Taken on May 5th by ME.
I know that I haven't posted here in awhile and I am sorry. This year the super moon has inspired me to make changes that I MUST make. And one of them is living my faith more. A special holiday came around and I was just there. I didn't feel moved to do anything and it was another day. This WOKE me up! I realized in life that I had let work, children, wife duties and other stuff bog me down.
I forgot to live my faith. I forgot to put it first and find that time for me and for prayer. It was scary to realize that. I panicked because it bothered me. I though OMG did I lose my faith. So I meditated and came to a conclusion.
I didn't lose my faith meaning I still believed but I had hid it so much because I worried about others being offended or hurt. I realized I shoved it to the side. I shoved the Great Mother to the side like she wasn't important. I decided then and their that this wasn't ok. That I would make the time to talk to the Great Mother every day.
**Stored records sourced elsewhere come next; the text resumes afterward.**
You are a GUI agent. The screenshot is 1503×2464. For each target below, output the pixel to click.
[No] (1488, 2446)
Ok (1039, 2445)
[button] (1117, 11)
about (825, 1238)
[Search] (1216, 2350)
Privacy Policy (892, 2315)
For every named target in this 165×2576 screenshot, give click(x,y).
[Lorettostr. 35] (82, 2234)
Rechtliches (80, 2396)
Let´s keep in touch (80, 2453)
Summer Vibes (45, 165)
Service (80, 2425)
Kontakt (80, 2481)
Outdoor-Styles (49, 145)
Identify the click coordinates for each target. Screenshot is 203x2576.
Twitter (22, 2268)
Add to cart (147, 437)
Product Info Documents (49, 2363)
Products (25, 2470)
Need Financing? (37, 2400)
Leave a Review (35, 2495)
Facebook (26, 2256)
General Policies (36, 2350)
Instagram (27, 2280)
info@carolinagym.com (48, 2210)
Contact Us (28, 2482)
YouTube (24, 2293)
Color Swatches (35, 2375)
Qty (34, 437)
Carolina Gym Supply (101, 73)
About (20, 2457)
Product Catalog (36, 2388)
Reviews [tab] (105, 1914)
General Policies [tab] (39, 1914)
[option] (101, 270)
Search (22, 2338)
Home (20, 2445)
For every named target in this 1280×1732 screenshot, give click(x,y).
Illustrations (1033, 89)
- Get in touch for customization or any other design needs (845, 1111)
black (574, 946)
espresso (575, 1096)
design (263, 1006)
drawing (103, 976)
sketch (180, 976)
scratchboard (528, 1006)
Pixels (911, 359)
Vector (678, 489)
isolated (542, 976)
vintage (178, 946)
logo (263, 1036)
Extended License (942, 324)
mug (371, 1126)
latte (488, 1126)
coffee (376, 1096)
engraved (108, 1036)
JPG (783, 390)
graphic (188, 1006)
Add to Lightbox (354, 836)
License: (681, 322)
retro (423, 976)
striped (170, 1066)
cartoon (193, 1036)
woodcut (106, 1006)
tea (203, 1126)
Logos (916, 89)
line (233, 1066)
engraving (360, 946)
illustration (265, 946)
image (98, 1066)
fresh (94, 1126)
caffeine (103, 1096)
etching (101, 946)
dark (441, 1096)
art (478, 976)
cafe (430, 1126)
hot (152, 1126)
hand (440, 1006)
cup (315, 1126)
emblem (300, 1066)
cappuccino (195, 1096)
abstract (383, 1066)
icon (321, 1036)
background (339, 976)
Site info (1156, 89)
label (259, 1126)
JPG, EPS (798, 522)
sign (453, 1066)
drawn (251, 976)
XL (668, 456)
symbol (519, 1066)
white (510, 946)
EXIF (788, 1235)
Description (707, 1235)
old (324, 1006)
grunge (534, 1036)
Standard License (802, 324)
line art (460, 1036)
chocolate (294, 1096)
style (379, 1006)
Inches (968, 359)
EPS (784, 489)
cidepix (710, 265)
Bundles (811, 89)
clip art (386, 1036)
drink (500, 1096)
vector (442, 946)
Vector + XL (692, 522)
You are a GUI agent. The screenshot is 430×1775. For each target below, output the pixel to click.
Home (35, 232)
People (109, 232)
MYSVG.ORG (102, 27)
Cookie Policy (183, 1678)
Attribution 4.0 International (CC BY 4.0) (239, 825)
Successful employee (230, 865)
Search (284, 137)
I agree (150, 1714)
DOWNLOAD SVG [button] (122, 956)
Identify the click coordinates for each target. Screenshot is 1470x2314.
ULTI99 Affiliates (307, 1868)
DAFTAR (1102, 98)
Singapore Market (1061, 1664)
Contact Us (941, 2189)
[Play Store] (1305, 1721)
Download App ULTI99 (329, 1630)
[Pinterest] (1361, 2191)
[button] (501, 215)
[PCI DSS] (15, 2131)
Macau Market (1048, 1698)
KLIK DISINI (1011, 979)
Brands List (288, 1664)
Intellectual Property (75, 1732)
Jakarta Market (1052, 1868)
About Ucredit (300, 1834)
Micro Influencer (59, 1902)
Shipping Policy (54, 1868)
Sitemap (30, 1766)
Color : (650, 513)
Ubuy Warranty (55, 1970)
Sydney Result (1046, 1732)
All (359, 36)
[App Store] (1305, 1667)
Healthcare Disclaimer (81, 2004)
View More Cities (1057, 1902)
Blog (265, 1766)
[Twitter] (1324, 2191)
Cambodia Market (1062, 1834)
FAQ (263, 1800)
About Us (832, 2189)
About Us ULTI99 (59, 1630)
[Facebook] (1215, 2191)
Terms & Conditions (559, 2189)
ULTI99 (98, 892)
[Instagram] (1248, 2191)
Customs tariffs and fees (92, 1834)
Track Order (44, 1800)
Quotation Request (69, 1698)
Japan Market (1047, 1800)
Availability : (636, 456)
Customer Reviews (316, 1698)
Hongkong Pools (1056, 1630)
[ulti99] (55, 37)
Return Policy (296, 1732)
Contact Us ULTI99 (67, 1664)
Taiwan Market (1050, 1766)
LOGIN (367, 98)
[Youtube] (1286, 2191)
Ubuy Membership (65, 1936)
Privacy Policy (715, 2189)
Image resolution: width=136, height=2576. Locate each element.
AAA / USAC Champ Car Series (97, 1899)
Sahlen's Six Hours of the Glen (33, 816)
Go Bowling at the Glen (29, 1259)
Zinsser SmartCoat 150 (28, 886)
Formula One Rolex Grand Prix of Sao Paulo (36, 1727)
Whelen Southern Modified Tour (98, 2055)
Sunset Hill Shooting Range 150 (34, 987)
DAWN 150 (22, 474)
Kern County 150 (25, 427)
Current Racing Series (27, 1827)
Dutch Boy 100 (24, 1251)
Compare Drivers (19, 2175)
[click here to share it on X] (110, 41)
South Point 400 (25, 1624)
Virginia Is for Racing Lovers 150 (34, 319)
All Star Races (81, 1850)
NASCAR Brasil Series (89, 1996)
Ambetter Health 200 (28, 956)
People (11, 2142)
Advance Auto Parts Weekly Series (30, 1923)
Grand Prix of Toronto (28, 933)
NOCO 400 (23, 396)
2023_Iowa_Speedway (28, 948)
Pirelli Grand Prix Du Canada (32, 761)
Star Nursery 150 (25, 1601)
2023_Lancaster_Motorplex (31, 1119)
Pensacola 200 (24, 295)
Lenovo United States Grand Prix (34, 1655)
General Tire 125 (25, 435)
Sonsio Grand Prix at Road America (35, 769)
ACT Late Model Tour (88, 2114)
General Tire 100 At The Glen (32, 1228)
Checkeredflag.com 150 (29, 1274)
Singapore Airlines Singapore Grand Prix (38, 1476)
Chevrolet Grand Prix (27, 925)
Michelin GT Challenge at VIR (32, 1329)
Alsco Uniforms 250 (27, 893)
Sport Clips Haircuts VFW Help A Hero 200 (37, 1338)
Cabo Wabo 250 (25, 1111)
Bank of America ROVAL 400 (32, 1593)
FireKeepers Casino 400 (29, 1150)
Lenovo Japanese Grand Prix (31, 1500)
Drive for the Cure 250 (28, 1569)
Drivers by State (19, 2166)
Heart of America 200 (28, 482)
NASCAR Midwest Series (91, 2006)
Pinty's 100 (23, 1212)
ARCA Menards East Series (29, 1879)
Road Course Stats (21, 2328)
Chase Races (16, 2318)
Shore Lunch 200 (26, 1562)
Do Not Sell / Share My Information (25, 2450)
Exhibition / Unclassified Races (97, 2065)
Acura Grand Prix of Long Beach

I would stop worrying if people would like or love me because of what I believed. I stopped caring about how my faith could offend others.
And that leads me to this post to coming back here. I named this Blog Spirit's Walk In the World. Meaning my everyday life, and now that means my walk back to the goddess, back to my faith and back to a more balanced life. So I want to take the time to welcome you to the NEW Spirit's Walk! Join me as I find the goddess and god, the great mother and father again. Join me as I find me.